Sunday, August 25, 2024

Wiesner. Happy-Go-Lucky

Happy-Go-Lucky is a children's book by William Wiesner, adapted from a traditional Norwegian folktale, with art by the author, published in 1970. It is available at the Internet Archive.

This is a version of the popular European folktale about foolish trading-down exchanges. The man is returning home after taking his cow to market to sell, but with nothing to show for it; his neighbor bets him that his wife will be mad that he left with a cow and came home with nothing. The man accepts the bet. Then, he tells his wife what happened: he mistook the day and there was no market; so, trudging home with the cow, he met a man with a donkey and, wanting to ride home, he traded the cow for the donkey, but the donkey bucked and threw him into the mud. A man passing by with a pig offered to trade the pig for the donkey. As the man is narrating this to his wife, she gets excited about each trade, only to find out that he doesn't actually have it. The pig wouldn't go, so he traded the pig for a goat. The goat bolted, dragging him along, so he traded the goat for a rooster. But he felt so weak on the way home that he stopped at a pharmacist and traded the rooster for a "restorative pill." The wife is delighted by every turn of events (just the opposite of what the neighbor predicted), so, in the end, the man wins the bet and collects 20 crowns from his neighbor as his winnings. I don't know exactly the going rate for a cow back then, but I suppose, given the "lucky fool" theme of the story, 20 crowns is probably even more than he would have gotten for the cow. (That was how sure the neighbor was that the wife would be angry!)
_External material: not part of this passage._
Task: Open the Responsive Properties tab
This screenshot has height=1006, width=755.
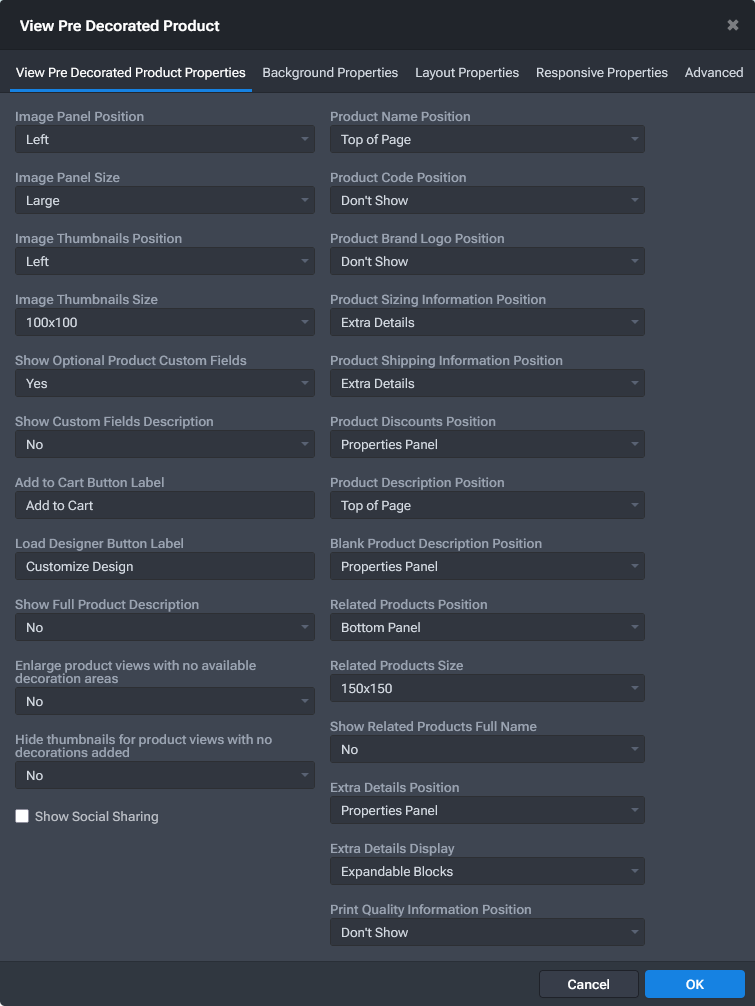Action: (x=601, y=72)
Even though the story is Norwegian, the title is a very nice English idiom: "happy-go-lucky" is a phrase that has been in use in English since the late 1600s. An earlier version was "happy-be-lucky."

Of course, this is one of my favorite chain tale because it comes the idea of the "(lucky) fool" with the chain of trades, but instead of trading-up, like in most African and South Asian chain trade stories, this is trading-down, which is the most common European type of chain trade tale.

The illustrations by the author are very colorful and comical with lots of detail that could be talked about or used as prompts to make the narrative more detailed.